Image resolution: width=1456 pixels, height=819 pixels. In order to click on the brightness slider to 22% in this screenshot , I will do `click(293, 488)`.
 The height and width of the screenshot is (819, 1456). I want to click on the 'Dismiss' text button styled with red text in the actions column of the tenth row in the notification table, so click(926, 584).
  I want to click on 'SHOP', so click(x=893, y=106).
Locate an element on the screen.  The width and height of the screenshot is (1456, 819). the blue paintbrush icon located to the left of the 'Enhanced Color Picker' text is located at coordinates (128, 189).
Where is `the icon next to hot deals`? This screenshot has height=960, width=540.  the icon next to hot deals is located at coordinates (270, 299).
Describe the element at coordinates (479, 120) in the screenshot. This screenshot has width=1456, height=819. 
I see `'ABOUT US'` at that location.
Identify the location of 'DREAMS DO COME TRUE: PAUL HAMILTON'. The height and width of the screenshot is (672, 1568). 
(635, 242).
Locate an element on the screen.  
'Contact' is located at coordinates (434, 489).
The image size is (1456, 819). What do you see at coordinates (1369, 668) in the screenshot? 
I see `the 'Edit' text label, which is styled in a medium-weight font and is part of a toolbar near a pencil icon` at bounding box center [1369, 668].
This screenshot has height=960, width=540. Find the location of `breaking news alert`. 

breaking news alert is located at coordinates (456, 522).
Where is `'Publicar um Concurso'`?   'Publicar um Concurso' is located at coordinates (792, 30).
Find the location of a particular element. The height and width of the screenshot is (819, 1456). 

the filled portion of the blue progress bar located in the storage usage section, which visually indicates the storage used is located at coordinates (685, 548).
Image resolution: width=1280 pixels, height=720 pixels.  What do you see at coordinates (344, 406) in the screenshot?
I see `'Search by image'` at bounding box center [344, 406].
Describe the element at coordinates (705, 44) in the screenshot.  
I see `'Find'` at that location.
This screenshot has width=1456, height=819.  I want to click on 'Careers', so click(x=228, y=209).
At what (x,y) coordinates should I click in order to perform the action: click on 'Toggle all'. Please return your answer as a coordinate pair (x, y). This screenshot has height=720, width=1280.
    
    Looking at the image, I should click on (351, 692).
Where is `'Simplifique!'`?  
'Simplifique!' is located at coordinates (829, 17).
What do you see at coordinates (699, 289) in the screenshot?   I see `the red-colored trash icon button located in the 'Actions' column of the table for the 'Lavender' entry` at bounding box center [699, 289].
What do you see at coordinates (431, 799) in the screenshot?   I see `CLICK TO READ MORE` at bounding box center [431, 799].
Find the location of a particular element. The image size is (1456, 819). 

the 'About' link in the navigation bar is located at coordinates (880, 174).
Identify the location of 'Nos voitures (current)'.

--------------------------------

§ Exercise goal
Reproduce each of the records above verbatim and in their original order.

§ The result
Image resolution: width=1456 pixels, height=819 pixels. In order to click on the brightness slider to 22% in this screenshot , I will do `click(293, 488)`.
 The height and width of the screenshot is (819, 1456). I want to click on the 'Dismiss' text button styled with red text in the actions column of the tenth row in the notification table, so click(926, 584).
  I want to click on 'SHOP', so click(x=893, y=106).
Locate an element on the screen.  The width and height of the screenshot is (1456, 819). the blue paintbrush icon located to the left of the 'Enhanced Color Picker' text is located at coordinates (128, 189).
Where is `the icon next to hot deals`? This screenshot has height=960, width=540.  the icon next to hot deals is located at coordinates (270, 299).
Describe the element at coordinates (479, 120) in the screenshot. This screenshot has width=1456, height=819. 
I see `'ABOUT US'` at that location.
Identify the location of 'DREAMS DO COME TRUE: PAUL HAMILTON'. The height and width of the screenshot is (672, 1568). 
(635, 242).
Locate an element on the screen.  
'Contact' is located at coordinates (434, 489).
The image size is (1456, 819). What do you see at coordinates (1369, 668) in the screenshot? 
I see `the 'Edit' text label, which is styled in a medium-weight font and is part of a toolbar near a pencil icon` at bounding box center [1369, 668].
This screenshot has height=960, width=540. Find the location of `breaking news alert`. 

breaking news alert is located at coordinates (456, 522).
Where is `'Publicar um Concurso'`?   'Publicar um Concurso' is located at coordinates (792, 30).
Find the location of a particular element. The height and width of the screenshot is (819, 1456). 

the filled portion of the blue progress bar located in the storage usage section, which visually indicates the storage used is located at coordinates (685, 548).
Image resolution: width=1280 pixels, height=720 pixels.  What do you see at coordinates (344, 406) in the screenshot?
I see `'Search by image'` at bounding box center [344, 406].
Describe the element at coordinates (705, 44) in the screenshot.  
I see `'Find'` at that location.
This screenshot has width=1456, height=819.  I want to click on 'Careers', so click(x=228, y=209).
At what (x,y) coordinates should I click in order to perform the action: click on 'Toggle all'. Please return your answer as a coordinate pair (x, y). This screenshot has height=720, width=1280.
    
    Looking at the image, I should click on (351, 692).
Where is `'Simplifique!'`?  
'Simplifique!' is located at coordinates (829, 17).
What do you see at coordinates (699, 289) in the screenshot?   I see `the red-colored trash icon button located in the 'Actions' column of the table for the 'Lavender' entry` at bounding box center [699, 289].
What do you see at coordinates (431, 799) in the screenshot?   I see `CLICK TO READ MORE` at bounding box center [431, 799].
Find the location of a particular element. The image size is (1456, 819). 

the 'About' link in the navigation bar is located at coordinates (880, 174).
Identify the location of 'Nos voitures (current)'.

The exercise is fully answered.